# [Text extract]
---

Imputed Injustice – Calvin Against the Calvinists
It is my empirically justified belief that modern Protestant Evangelicalism, and particularly its seminarian elite, have little comprehension of the nature and principles of Justice, including that of due process. In this, the seminarians have seriously failed to uphold the triumvirate of concerns that Christ Jesus deemed primary: judgment/justice, faith, and compassion (Matt 23:23). And if one does not comprehend the nature and principles of Justice, one cannot comprehend the Justice in the Justification in the Atonement.
A, if not THE primary argument deployed to validate the notion of humanity’s collective guilt in Adams’s sin is proof by blackmail. If one repudiates the imputation of Adam’s sin and guilt upon all, neither can one subscribe to the imputation of Christ Jesus’s work on behalf of those who put their faith in Him. We would thereby still be hopelessly dead in our sins.

---

# [Rows]
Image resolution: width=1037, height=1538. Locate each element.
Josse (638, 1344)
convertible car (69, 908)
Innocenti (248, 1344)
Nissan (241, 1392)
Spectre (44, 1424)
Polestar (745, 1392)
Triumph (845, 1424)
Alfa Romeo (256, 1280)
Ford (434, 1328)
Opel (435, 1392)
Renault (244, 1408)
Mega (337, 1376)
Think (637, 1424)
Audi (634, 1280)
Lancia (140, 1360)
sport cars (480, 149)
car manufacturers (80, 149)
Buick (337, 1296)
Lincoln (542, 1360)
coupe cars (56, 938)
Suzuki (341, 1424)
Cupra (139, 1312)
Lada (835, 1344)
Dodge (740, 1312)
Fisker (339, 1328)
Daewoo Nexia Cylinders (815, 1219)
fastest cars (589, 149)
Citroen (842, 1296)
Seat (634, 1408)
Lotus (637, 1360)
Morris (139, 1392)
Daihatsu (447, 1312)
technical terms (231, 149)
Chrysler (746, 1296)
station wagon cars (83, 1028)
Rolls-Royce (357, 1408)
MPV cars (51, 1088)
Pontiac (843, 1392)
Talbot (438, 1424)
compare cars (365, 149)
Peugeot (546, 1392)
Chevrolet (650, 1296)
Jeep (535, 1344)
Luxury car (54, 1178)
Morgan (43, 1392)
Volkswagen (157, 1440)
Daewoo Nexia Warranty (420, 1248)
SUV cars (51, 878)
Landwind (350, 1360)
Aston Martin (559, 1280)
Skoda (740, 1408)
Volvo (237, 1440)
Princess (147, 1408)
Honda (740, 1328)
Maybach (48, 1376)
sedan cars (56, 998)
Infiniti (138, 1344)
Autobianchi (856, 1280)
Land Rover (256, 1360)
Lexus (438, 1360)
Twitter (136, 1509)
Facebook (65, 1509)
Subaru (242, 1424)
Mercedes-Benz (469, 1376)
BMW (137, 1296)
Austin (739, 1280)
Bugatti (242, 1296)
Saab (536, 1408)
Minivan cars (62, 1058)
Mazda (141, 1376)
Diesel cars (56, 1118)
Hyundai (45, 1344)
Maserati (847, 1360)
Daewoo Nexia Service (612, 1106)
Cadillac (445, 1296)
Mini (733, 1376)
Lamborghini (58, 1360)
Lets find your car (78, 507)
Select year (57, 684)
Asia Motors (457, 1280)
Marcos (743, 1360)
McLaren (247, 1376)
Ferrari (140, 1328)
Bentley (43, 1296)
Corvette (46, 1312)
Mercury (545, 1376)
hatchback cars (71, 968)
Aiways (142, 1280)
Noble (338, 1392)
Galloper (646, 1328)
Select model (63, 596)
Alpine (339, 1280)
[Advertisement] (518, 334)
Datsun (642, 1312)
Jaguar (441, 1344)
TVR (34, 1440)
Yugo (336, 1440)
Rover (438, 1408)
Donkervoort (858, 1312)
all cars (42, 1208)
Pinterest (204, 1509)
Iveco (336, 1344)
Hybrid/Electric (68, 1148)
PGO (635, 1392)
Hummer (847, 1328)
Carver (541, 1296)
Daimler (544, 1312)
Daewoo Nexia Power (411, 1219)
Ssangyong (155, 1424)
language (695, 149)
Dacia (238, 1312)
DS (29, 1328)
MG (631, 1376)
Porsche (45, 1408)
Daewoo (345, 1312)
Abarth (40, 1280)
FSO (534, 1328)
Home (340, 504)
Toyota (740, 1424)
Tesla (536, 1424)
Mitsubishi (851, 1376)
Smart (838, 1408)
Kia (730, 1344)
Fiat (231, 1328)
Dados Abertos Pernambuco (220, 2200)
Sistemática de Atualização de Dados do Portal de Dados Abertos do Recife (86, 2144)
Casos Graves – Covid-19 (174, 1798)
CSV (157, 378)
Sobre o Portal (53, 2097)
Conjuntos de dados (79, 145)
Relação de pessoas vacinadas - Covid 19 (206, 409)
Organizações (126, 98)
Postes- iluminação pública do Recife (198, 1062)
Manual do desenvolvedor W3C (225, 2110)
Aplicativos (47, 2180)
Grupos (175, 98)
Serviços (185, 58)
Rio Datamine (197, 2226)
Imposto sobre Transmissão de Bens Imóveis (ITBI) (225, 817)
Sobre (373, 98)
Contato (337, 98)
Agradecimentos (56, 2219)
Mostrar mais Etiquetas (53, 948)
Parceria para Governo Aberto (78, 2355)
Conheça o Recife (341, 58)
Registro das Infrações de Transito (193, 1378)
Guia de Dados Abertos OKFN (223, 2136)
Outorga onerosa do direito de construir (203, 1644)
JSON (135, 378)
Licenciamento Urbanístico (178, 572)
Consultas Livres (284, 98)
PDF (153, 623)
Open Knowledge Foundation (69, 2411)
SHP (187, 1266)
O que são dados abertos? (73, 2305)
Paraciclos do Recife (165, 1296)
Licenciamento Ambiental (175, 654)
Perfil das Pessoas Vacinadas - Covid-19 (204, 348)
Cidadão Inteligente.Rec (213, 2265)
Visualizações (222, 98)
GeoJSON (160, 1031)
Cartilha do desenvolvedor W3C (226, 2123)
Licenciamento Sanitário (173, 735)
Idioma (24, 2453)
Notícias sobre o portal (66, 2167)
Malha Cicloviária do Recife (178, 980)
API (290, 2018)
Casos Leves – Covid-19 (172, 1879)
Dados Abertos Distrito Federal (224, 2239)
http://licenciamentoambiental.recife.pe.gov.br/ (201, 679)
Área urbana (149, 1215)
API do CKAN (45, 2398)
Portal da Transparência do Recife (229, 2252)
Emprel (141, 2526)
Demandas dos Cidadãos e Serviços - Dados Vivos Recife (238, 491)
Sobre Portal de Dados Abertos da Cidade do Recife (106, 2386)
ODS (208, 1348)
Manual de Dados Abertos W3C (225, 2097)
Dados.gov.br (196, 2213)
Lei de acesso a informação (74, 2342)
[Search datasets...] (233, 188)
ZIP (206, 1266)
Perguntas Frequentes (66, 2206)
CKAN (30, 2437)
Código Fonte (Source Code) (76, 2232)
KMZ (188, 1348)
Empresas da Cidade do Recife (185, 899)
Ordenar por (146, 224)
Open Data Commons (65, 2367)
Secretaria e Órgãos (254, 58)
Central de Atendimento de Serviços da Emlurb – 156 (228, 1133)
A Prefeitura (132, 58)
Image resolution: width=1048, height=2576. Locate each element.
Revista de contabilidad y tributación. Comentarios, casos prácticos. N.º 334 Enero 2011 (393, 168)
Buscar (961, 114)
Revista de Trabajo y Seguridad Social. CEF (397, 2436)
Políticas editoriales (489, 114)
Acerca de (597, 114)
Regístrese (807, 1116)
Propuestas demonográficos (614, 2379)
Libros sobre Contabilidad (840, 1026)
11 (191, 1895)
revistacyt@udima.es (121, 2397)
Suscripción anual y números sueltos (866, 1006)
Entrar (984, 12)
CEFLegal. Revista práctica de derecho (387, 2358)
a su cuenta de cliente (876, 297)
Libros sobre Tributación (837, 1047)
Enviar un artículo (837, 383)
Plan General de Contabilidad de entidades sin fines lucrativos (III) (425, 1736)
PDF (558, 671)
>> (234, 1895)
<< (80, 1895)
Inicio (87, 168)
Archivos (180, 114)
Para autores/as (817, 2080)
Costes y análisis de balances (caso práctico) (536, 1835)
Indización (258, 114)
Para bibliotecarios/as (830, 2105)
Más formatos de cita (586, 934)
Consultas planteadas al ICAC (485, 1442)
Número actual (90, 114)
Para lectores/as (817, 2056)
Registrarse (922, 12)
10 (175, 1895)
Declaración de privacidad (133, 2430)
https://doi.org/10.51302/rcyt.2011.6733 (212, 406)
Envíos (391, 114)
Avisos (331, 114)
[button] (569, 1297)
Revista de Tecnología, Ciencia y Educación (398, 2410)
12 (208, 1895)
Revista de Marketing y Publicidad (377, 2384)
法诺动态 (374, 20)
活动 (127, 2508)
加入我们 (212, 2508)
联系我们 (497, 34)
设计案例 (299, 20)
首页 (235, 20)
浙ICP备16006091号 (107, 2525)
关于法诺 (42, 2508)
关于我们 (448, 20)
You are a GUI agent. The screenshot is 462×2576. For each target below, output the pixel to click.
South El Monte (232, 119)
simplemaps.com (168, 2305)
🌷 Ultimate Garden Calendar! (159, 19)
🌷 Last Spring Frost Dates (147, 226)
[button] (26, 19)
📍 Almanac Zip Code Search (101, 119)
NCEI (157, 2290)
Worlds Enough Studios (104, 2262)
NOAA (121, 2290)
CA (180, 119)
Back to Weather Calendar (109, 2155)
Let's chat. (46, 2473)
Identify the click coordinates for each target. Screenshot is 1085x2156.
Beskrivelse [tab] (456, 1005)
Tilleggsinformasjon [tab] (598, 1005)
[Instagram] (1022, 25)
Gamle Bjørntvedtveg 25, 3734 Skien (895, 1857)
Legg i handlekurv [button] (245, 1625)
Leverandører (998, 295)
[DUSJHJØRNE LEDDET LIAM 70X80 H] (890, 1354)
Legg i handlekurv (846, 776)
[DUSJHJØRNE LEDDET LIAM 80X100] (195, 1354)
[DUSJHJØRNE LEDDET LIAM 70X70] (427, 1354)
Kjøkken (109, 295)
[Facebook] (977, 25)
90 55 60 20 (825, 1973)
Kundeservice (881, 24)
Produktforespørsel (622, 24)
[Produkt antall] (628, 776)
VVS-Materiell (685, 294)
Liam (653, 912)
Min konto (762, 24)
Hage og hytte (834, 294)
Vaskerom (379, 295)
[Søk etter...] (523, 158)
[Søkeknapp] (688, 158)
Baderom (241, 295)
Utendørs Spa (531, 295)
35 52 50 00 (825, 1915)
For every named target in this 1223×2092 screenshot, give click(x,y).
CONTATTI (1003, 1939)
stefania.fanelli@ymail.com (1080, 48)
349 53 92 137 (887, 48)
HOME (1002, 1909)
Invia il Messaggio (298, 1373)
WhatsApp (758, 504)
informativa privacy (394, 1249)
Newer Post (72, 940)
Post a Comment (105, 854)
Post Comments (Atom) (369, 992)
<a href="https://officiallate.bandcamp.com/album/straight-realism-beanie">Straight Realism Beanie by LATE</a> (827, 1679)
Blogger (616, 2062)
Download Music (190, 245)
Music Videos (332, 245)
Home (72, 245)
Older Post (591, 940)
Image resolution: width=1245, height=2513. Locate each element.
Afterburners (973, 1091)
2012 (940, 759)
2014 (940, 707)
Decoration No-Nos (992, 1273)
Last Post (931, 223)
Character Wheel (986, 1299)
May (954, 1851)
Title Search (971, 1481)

---

# [Task instructions]
**1.** Reproduce the part of the essay on imputation and justice that opens with the words containing "A, if not THE" and closes with "in our sins.".
**2.** Answer these questions from the essay on imputation and justice.
(a) Which three concerns does the essay say Christ Jesus deemed primary?
(b) What does the essay call the primary argument used to validate humanity's collective guilt in Adam's sin?
(c) Which Bible verse does the essay cite?
**3.** Resume the essay on imputation and justice after its final sentence.

# [Expected responses]
**1.**
A, if not THE primary argument deployed to validate the notion of humanity’s collective guilt in Adams’s sin is proof by blackmail. If one repudiates the imputation of Adam’s sin and guilt upon all, neither can one subscribe to the imputation of Christ Jesus’s work on behalf of those who put their faith in Him. We would thereby still be hopelessly dead in our sins.

**2.**
(a) Judgment/justice, faith, and compassion.
(b) Proof by blackmail.
(c) Matt 23:23.

**3.**
It would prove away the atonement of Christ. If it is never possible for one person to be punished for the sins of another, then we have no Savior. Jesus was punished for our sins. That is the very essence of the gospel. Not only was Jesus punished for our sins, but his righteousness is the meritorious basis for our justification. We are justified by an alien righteousness, a righteousness that is not our own. If we press Ezekiel’s statement to the absolute limit when we read, “The righteousness of the righteous shall be upon himself, and the wickedness of the wicked shall be upon himself,” then we are left as sinners who must justify themselves. That puts us all in deep weeds.[1]
Even one, with whom I have the greatest respect, and consider the best of current preachers in the United States, but is beholden to this Reformed nostrum which even John Calvin repudiated, argues likewise:
If it is wrong or unjust for God to condemn the whole human race through the fall of the one man Adam, then it is just as wrong for God to save His people (i.e. the redeemed) through the obedience of the one man Jesus Christ. If God cannot rightly impute Adam’s sin to mankind, then He cannot rightly impute mankind’s sin to Christ to enable Him to die for us, or impute Christ’s righteousness to those who believe. In that case, all men would stand entirely on their own, without a savior, and therefore all would be damned.[2]
“Et tu, Washer,” thought I as my heart sunk in despair and disgust, which usually takes about a week to recover.
It is the coercive ascribing of collective guilt of Adam’s sin upon all humanity, which makes the Augustinian and Reformed hypotheses unjust. However, it is in the unforced voluntary consent of Christ Jesus to sacrifice Himself on behalf of His siblings, “who for the joy that was set before him endured the cross, [scorning] the shame” (Hebrews 12:2), which makes the fundamental and critical difference, and by which this imputation satisfies and subdues the exact and exacting criteria of divine and universal justice.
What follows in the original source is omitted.